Sao Paulo, Brazil -- A fire swept through a popular nightclub in southern Brazil early Sunday, killing at least 245 people, state media reported, citing police. The death toll was expected to climb as firefighters continued to pull bodies from the Kiss nightclub in Santa Maria, said Col. Adilomar Silva, the regional coordinator of civil defense.
Most of those killed appeared to have died of smoke inhalation, Silva said. Hundreds are believed to have been injured, though an exact count was not immediately available. Many people were trampled in the panic to leave the club, one security guard tell us The fire started "from out of nowhere" on a stage at the club and quickly spread to the ceiling, witness Jairo Vieira told Band News.
Smoke billowed outside the front of the building as the stench of fire filled the air, said Max Muller, who was riding by on his motorbike when he saw the blaze.
Muller recorded video of a chaotic scene outside the club, which showed emergency crews tending to victims and dazed clubgoers standing in the street. Bodies lay on the ground beside ambulances.
Friends who were inside the club told him that many struggled to find the exits in the dark. Muller, who was not inside the club Sunday morning but has been there twice before, said there were no exit signs over the doors. It is rare to see such signs in Brazilian clubs.
Video from the scene showed firefighters shooting streams of water at the club and shirtless men trying to break down a wall with axes.
Hours later, families and friends searching for information were outside a nearby sporting complex, where bodies were taken for identification, the state-run Agencia Brasil reported.
Brazilian President Dilma Rousseff became teary-eyed as she spoke of the tragedy to reporters in Chile, where she has been attending a regional summit. Rousseff said she was heading to Santa Maria later Sunday.

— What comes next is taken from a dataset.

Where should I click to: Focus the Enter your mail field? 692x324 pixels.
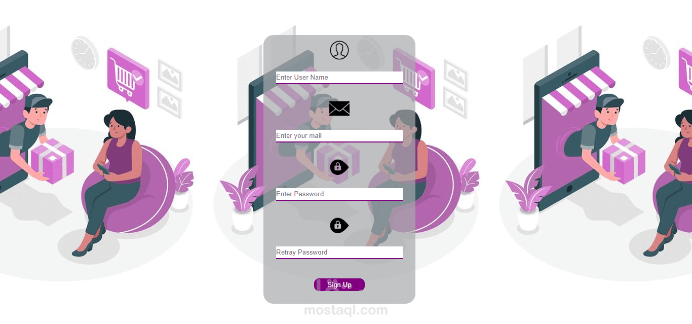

"The Brazilian people are the ones who need me today," she said. "I want to tell the people of Santa Maria in this time of sadness that we are all together."
The fire started at about 2 a.m. after the acoustic insulation in the Kiss nightclub caught fire, Silva said.

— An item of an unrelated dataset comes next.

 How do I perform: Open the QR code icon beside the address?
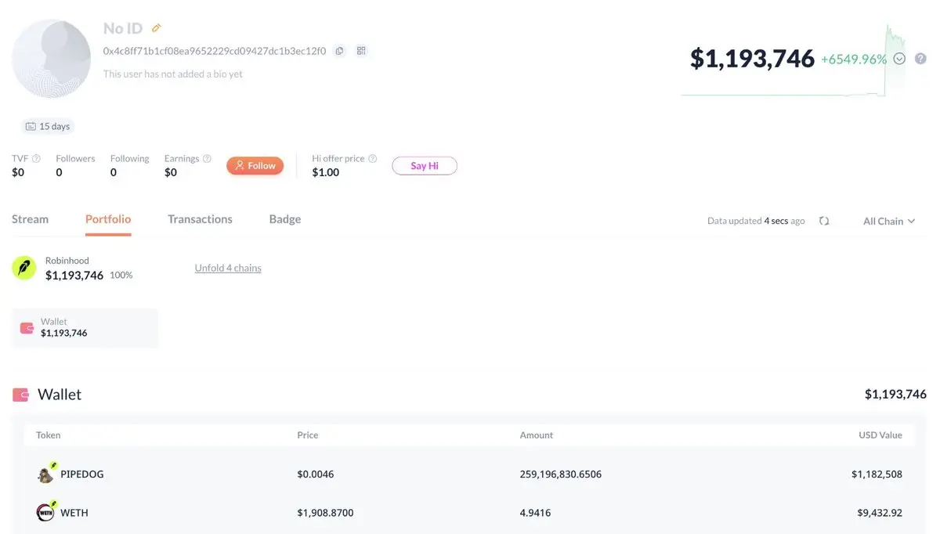click(361, 51)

There was a pyrotechnics show going on inside the club when the fire started. Authorities stopped short of blaming it for the blaze, saying the cause was still under investigation.
The incident called to mind a 2003 nightclub fire in Rhode Island where pyrotechnics used by the heavy metal band Great White ignited a blaze that killed more than 90 people.

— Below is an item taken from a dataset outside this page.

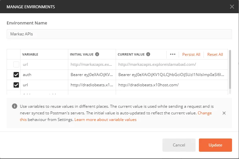This screenshot has height=159, width=239.
Task: Click the info icon in the banner
Action: 14,106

Pyrotechnics were also involved in a 2004 night club fire in Argentina that killed 194 people and a 2009 explosion at a night club in Russia that left more than 100 dead.
The Kiss nightclub is popular with young people in Santa Maria, drawing between 2,000 and 3,000 people a night on the weekends.
The blaze broke out during a weekend when students were celebrating the end of summer. Students at many Brazilian universities return to school on Monday.
Santa Maria is home to the Federal University of Santa Maria as well as a number of other private universities and colleges.